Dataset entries
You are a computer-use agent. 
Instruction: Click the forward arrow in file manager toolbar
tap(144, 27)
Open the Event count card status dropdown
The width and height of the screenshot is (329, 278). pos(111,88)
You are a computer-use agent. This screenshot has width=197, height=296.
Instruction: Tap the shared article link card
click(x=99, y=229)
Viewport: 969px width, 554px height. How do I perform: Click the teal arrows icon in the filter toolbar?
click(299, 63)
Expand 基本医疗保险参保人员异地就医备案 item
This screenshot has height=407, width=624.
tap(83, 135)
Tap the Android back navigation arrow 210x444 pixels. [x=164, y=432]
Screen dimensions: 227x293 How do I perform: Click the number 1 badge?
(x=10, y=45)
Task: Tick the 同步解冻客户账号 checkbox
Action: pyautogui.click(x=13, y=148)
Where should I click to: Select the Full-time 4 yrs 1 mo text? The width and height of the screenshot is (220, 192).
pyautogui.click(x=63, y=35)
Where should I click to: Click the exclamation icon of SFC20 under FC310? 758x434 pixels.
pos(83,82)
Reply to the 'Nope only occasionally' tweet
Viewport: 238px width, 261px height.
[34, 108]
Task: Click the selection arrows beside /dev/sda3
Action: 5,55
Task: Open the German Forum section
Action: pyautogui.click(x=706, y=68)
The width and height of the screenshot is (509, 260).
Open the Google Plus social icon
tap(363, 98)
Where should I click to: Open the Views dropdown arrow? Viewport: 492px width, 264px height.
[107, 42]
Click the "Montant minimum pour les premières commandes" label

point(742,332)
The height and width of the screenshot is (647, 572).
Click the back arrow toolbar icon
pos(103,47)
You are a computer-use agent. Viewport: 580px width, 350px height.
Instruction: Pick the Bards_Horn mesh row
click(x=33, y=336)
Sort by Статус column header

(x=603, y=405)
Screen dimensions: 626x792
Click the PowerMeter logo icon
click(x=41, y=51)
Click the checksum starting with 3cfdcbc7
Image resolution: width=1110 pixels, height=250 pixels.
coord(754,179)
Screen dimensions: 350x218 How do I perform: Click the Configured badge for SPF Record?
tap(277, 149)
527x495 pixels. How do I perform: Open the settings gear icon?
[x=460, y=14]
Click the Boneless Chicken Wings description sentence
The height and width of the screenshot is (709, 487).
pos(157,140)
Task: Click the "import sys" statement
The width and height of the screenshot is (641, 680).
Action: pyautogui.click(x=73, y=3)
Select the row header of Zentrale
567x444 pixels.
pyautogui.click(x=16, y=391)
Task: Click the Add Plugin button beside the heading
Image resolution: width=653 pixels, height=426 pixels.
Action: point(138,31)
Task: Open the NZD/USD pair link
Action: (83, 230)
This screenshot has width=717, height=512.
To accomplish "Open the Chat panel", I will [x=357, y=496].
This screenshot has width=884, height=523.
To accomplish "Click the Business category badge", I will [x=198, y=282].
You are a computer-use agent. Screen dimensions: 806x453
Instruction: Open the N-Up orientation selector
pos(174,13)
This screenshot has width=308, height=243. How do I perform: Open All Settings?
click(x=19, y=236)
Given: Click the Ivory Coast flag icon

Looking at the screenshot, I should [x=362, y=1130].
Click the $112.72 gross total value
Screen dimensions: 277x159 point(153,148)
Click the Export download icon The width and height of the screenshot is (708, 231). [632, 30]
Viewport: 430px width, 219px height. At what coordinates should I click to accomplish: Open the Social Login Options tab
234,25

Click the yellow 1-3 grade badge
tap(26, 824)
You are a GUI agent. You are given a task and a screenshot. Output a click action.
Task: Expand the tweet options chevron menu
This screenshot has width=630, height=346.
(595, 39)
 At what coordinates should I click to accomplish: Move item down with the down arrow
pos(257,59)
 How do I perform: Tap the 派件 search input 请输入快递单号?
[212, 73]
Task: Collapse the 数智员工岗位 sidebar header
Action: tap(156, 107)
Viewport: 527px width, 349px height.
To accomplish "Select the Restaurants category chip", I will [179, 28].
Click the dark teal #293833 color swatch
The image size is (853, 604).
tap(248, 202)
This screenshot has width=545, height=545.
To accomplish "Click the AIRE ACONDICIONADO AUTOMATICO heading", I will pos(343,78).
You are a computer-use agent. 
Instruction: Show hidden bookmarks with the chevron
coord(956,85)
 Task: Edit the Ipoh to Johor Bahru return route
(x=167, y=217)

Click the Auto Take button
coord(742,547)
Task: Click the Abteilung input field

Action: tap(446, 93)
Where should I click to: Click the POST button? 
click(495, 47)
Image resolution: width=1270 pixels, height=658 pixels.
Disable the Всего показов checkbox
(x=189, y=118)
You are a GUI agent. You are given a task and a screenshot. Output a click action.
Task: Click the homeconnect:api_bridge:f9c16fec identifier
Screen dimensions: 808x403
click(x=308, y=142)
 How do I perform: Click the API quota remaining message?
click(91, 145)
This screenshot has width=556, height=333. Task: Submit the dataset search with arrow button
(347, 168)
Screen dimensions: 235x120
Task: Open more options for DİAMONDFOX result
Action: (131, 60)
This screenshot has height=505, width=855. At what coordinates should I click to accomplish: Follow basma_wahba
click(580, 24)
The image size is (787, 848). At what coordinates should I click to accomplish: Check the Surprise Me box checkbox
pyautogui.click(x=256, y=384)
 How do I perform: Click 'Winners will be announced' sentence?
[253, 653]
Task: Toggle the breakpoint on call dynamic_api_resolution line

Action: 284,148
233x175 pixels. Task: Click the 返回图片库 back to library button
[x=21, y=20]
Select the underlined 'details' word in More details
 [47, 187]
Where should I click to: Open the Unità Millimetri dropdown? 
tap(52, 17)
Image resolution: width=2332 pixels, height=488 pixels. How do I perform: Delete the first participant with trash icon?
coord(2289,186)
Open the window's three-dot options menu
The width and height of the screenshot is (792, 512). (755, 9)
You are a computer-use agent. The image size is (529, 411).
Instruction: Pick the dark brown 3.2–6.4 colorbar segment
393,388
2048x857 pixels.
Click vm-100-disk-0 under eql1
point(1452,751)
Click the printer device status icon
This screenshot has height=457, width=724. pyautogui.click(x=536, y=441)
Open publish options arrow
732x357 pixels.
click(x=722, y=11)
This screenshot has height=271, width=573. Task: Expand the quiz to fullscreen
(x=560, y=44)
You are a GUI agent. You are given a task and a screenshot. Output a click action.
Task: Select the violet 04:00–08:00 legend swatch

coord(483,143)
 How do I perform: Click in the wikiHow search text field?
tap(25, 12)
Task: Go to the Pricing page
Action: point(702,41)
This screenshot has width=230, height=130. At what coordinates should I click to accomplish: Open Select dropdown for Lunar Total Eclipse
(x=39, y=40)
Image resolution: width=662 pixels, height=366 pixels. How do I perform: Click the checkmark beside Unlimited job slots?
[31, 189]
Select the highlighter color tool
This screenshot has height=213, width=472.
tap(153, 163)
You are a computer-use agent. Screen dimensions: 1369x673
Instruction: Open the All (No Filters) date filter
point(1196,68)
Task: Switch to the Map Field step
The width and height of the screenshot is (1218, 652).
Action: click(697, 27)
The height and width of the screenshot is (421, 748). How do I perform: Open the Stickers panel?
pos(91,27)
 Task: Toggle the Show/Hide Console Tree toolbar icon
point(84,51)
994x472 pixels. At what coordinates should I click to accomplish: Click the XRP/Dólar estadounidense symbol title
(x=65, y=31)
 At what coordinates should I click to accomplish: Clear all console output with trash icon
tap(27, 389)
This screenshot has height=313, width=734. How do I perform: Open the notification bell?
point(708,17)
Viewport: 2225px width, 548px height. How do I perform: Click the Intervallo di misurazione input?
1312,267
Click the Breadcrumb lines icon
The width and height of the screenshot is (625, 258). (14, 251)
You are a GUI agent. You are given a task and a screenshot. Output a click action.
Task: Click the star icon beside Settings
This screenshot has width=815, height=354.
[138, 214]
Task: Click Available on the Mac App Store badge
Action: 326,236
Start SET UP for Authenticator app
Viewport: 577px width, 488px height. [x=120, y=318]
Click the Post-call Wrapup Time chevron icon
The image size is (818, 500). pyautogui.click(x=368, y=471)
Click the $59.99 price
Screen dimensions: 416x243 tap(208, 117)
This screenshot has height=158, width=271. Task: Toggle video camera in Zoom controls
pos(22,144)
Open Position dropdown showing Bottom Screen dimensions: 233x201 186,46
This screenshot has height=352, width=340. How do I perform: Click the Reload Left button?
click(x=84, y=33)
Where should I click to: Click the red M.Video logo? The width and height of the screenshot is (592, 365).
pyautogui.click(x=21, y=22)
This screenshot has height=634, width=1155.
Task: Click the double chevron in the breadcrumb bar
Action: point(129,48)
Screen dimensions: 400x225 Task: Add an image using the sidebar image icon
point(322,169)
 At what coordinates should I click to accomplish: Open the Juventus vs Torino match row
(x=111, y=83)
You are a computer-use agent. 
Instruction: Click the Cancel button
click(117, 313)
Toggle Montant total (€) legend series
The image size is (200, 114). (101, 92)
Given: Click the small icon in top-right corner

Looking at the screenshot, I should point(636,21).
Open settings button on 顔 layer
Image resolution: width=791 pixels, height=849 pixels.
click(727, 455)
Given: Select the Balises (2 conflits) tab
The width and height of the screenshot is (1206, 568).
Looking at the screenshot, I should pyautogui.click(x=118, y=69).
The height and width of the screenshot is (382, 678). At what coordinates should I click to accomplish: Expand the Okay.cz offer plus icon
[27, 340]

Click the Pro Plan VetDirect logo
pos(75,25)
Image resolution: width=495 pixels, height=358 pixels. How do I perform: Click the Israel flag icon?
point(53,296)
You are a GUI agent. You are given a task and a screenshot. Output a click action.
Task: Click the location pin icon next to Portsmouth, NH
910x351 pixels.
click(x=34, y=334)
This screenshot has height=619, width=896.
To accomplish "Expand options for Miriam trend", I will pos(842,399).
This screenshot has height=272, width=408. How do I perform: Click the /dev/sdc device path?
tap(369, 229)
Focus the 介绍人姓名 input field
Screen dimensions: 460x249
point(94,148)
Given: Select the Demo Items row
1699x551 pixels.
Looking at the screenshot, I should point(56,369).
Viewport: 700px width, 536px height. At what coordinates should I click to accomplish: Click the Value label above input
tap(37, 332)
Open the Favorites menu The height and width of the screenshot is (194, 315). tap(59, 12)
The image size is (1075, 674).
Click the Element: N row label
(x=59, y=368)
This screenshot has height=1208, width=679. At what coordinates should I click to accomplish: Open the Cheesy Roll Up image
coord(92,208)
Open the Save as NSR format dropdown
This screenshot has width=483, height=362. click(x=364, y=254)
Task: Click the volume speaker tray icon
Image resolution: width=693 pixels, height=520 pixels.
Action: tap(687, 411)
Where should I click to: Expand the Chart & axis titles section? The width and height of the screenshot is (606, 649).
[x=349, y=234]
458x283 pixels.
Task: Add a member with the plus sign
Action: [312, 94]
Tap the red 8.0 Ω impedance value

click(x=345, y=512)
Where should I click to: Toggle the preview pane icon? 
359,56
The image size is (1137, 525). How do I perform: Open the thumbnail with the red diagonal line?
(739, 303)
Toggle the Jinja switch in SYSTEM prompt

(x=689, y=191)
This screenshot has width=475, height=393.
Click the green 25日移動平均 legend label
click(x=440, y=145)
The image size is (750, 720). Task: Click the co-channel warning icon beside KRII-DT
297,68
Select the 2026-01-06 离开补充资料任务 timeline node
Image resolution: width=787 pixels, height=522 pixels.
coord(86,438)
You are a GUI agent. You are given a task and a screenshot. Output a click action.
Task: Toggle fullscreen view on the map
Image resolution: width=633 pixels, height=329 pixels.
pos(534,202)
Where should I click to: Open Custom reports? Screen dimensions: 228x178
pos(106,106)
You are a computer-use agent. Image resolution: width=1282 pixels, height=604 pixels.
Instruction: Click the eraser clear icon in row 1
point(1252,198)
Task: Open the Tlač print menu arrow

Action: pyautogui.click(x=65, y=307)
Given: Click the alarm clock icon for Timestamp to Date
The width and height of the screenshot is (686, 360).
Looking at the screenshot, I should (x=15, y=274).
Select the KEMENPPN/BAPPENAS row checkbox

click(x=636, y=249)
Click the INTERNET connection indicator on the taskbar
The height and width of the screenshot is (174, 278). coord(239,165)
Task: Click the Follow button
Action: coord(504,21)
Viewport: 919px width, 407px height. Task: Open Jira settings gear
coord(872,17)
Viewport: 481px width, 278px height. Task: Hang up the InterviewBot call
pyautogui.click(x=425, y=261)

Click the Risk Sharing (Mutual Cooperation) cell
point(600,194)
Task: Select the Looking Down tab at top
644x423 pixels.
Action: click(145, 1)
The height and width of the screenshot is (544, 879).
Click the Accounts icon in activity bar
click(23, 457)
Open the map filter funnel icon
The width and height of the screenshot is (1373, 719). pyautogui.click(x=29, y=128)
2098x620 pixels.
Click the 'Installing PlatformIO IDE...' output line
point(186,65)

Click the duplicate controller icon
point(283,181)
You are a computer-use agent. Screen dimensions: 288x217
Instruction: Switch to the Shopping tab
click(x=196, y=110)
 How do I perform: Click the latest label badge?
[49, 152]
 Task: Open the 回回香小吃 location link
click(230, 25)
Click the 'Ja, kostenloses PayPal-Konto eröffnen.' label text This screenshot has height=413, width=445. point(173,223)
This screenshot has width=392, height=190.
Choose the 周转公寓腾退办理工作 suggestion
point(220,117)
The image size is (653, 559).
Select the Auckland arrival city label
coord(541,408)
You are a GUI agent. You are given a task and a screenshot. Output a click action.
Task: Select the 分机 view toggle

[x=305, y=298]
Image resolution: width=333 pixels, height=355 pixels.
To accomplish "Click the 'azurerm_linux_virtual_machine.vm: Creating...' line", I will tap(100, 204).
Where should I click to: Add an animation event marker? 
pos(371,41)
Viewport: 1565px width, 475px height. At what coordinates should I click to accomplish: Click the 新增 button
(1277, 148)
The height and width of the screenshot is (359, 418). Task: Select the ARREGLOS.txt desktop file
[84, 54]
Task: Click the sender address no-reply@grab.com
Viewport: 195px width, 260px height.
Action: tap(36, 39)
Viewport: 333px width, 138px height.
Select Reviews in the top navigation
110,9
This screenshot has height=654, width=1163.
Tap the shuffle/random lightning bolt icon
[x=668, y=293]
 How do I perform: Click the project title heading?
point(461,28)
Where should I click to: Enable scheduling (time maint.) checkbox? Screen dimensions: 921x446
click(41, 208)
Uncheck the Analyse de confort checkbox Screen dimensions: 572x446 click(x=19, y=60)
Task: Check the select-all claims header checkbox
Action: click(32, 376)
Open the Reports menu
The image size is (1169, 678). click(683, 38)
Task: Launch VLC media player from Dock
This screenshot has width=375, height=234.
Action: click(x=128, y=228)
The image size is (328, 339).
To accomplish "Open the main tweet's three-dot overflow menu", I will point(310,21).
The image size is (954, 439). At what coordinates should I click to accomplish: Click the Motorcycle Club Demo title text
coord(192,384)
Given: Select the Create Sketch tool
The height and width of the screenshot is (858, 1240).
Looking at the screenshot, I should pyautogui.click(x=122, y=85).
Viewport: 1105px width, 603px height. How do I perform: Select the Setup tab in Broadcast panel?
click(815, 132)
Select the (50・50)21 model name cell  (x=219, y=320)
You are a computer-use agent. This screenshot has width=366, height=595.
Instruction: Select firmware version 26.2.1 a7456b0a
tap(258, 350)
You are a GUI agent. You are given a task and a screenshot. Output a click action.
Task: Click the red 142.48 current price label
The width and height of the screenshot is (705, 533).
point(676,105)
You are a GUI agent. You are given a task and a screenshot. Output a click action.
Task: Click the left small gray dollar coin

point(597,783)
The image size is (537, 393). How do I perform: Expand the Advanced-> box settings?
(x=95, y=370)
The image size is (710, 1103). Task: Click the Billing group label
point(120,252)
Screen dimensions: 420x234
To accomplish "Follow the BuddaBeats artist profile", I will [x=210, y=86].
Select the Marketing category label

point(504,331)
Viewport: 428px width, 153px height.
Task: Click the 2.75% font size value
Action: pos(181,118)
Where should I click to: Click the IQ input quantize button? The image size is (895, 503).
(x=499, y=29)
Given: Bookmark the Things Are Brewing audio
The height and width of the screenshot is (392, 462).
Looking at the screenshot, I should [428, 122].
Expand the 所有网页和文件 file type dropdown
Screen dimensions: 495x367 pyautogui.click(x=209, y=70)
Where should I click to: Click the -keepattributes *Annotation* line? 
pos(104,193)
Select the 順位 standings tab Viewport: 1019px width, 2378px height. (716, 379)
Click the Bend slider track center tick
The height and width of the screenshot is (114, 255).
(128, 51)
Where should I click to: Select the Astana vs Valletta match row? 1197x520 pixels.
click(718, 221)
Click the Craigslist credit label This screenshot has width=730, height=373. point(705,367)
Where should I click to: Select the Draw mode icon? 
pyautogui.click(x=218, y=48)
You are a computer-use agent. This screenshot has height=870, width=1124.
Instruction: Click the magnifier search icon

[ASSIGNMENT] Each line of the data that holds the word "computer" should be copied.

[PROBLEM SOLUTION]
You are a computer-use agent. 
You are a computer-use agent. This screenshot has width=197, height=296.
You are a computer-use agent. Viewport: 580px width, 350px height.
You are a computer-use agent. Screen dimensions: 806x453
You are a computer-use agent. 
You are a computer-use agent. The image size is (529, 411).
You are a computer-use agent. Screen dimensions: 1369x673
You are a computer-use agent. 
You are a computer-use agent. Image resolution: width=1282 pixels, height=604 pixels.
You are a computer-use agent. Screen dimensions: 288x217
You are a computer-use agent. This screenshot has width=366, height=595.
You are a computer-use agent. This screenshot has height=870, width=1124.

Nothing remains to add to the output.